■ Problem statement:
Count how many lines in the records below contain the word "Open", matching case exactly. Reply with only the number.

(Screen grounding examples)
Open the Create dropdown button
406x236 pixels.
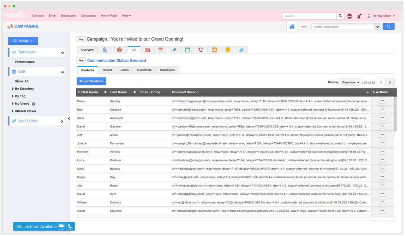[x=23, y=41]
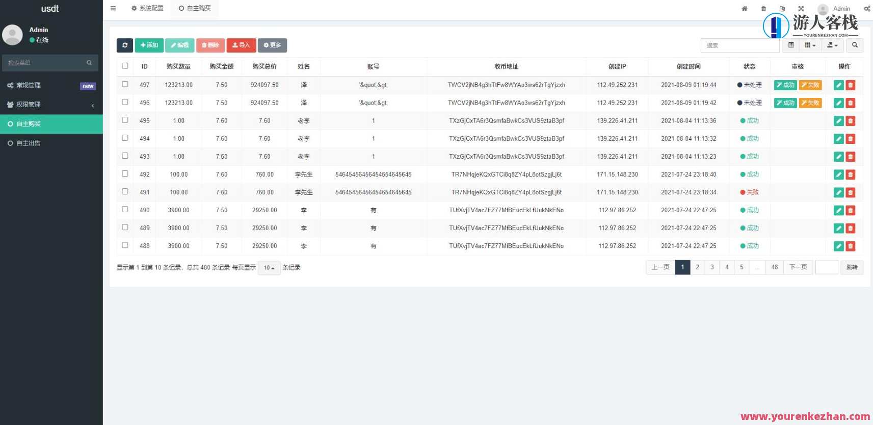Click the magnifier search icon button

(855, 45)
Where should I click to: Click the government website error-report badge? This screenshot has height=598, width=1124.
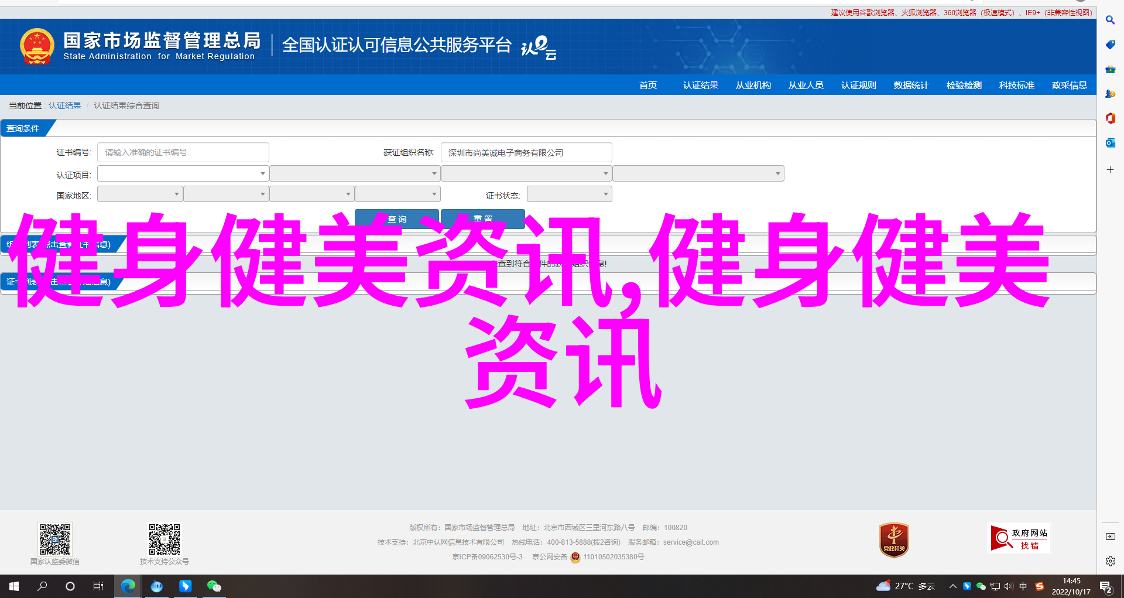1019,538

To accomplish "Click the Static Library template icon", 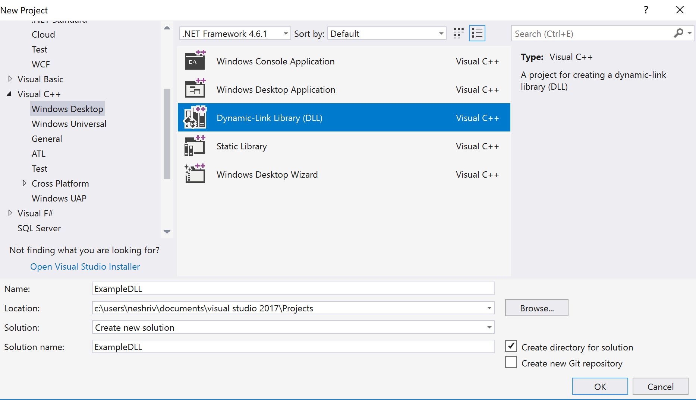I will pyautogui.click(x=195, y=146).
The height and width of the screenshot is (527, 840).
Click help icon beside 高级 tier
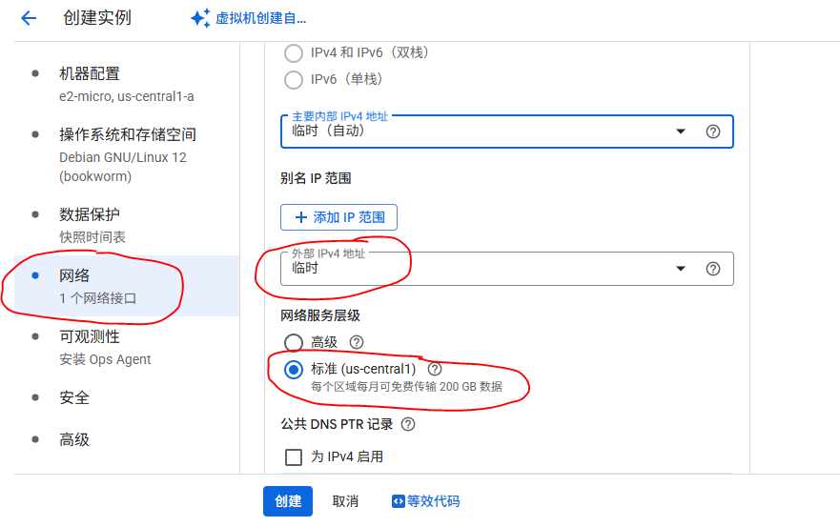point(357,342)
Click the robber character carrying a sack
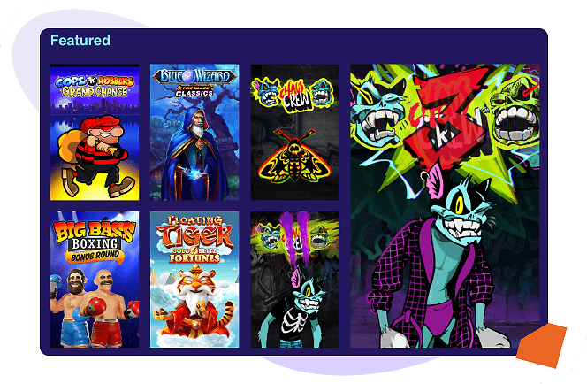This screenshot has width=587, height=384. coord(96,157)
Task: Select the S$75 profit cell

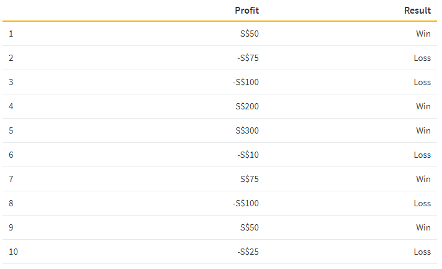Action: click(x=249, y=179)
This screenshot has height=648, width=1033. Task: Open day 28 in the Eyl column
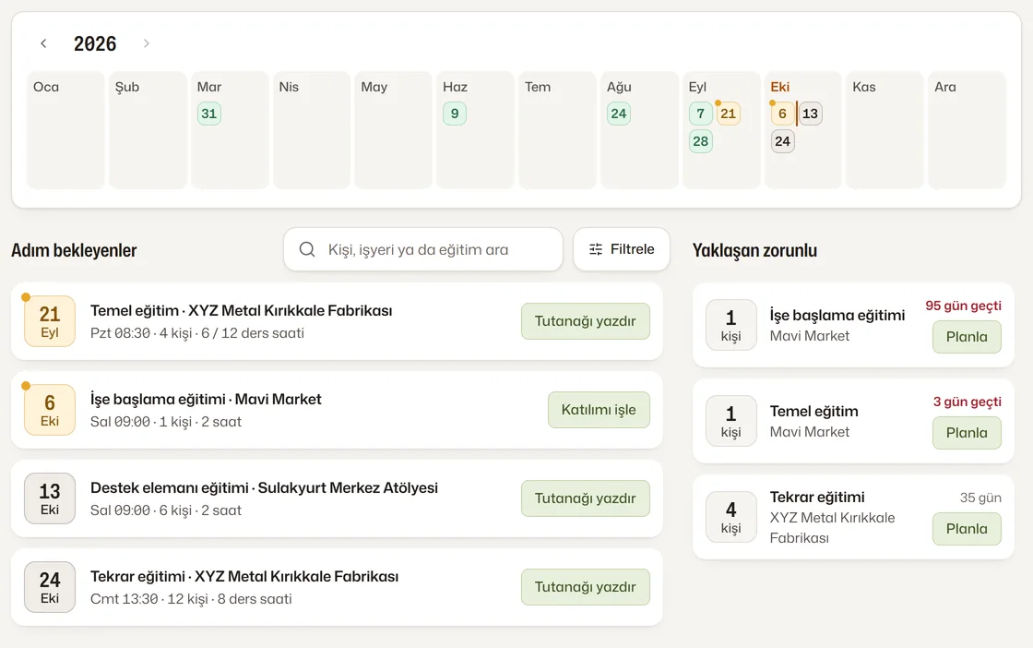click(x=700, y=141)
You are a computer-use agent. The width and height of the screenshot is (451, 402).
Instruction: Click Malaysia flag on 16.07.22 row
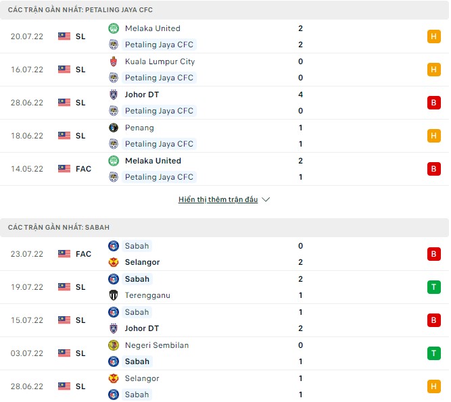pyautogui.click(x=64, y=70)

--

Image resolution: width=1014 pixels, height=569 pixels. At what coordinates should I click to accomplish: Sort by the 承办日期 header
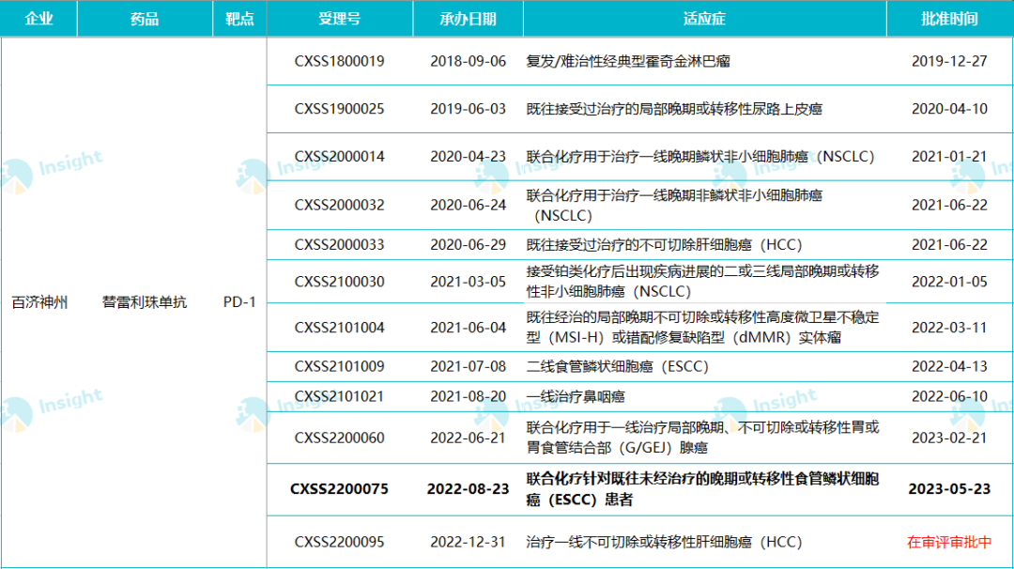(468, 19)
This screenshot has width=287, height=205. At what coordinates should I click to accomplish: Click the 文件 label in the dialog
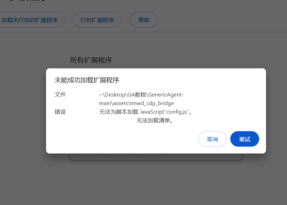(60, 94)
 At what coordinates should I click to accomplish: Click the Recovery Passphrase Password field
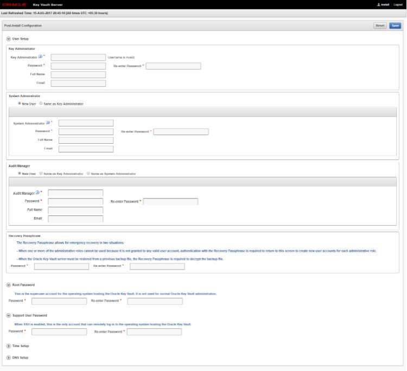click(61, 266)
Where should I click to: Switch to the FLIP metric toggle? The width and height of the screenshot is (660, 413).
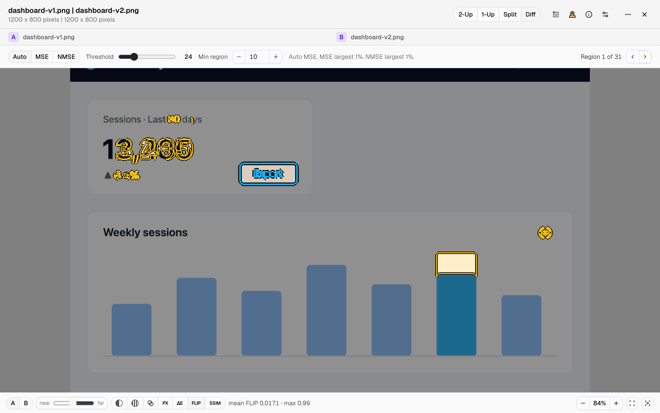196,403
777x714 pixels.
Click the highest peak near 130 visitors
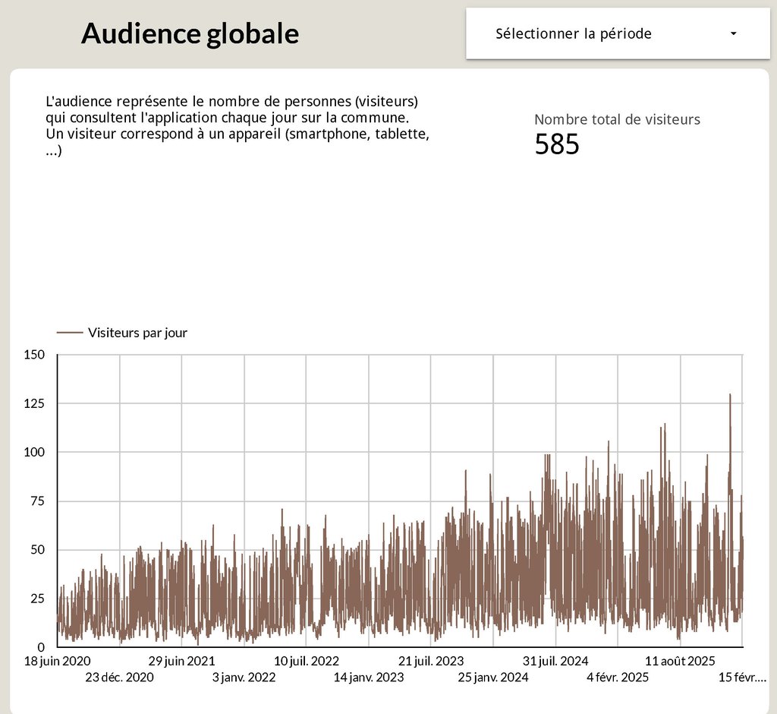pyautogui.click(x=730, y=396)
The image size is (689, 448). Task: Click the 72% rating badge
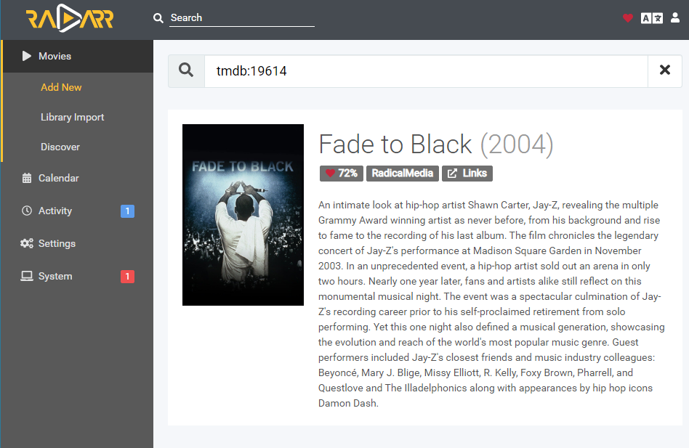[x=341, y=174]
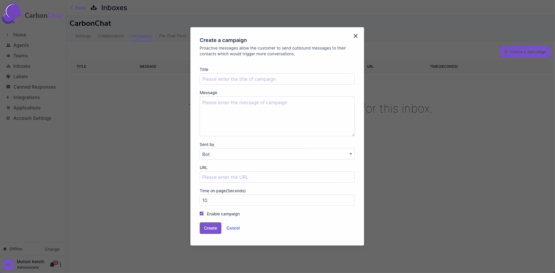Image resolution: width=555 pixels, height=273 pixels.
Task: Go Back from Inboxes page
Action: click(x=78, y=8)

■ Answer to this task:
2